The Global Crisis and its Impact on the Poor – the Perspective of Women for a Fair Solution

Paris, France, 12 and 13 November 2010


The global situation has been changing over the past years due to several economic and political developments. The current crisis, that started as a financial one and quickly escalated into an economic and social one, has not only put pressure on regulating our financial markets, but also on defining a new socio-economic development model that puts employment and growth at its heart. While budgetary cuts are on the agenda as a way out of the crisis, austerity measures of right wing governments are presented as the only solution to recovery – even when they lead to bigger social exclusion and growing inequalities, such as poverty and unemployment, which are to be expensive in the long term.

In countries with a strong capitalist model, the crisis first hit the financial sector, and most sectors in which men were predominantly employed and thus first hit by the crisis. But the second wave of the crisis affected outsourcing services based on temporary and/or shorter contracts, which are always more vulnerable and unstable in times of crisis. This second wave of unemployment and long-term consequences of the crisis affects mostly women, as 80% of these threatened jobs are occupied by them and the public service is still female dominated. As a consequence, many women are left now with little or no social and economic security.

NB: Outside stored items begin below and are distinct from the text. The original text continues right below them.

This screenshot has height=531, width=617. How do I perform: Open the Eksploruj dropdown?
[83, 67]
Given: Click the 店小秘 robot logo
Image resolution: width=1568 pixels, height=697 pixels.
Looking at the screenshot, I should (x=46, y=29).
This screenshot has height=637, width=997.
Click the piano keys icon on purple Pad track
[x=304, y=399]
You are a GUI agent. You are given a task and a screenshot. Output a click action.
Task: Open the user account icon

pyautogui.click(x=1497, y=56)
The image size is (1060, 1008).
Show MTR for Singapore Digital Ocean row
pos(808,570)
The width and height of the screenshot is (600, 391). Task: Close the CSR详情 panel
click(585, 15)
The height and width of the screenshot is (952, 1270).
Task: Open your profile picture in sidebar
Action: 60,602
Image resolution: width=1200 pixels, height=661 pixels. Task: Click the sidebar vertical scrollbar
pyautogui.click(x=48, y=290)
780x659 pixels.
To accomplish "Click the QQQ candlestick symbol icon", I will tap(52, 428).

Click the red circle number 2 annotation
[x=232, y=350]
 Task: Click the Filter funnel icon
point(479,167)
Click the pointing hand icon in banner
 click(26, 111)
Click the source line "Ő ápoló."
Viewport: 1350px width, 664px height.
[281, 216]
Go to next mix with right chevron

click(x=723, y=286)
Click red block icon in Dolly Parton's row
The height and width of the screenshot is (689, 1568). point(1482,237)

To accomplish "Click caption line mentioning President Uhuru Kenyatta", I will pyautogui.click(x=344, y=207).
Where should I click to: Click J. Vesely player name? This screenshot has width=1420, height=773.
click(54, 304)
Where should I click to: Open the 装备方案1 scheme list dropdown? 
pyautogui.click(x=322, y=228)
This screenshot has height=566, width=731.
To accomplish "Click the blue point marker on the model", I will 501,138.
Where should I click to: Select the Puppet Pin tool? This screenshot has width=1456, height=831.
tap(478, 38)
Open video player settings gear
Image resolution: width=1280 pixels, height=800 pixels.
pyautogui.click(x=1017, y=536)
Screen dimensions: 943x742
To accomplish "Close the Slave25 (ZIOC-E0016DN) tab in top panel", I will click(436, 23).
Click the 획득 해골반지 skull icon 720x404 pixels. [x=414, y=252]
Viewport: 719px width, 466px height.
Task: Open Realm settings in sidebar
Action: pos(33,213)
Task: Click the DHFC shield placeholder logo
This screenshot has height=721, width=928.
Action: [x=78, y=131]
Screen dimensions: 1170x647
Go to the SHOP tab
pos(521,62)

The crisis threatens not only unemployed women, but also all those who manage to keep their jobs and who are working in poor conditions (precarious employment). The majority of these workers are also women. Women in the formal and in the informal sectors are also disproportionally affected by the impact of the crisis. For most of those who can keep their jobs, the working conditions will get worse.

Poverty still carries a female face everywhere in the world, even in developed countries, where the gender pay gap and the gender pension gap encourages the trend of perpetuating poverty among women.

The consequence of the cuts in public social expenditures is a reduction in social services, also for the basic services. This increases the unpaid care-work of women both in developed and developing countries.

The crisis aggravates further women's situation, especially the situation of women threatened by multiple discriminations (particularly migrant women, single mothers, low-educated women, illiterate women, indigenous women, women living in rural areas and lesbians and transsexual women). Their deprivation of fair and equal access to employment, support and education, may accelerate further as popular aspiration for well-known traditional models, stereotypes and for “order” intensifies. A conservative backlash in women's rights is an imminent danger.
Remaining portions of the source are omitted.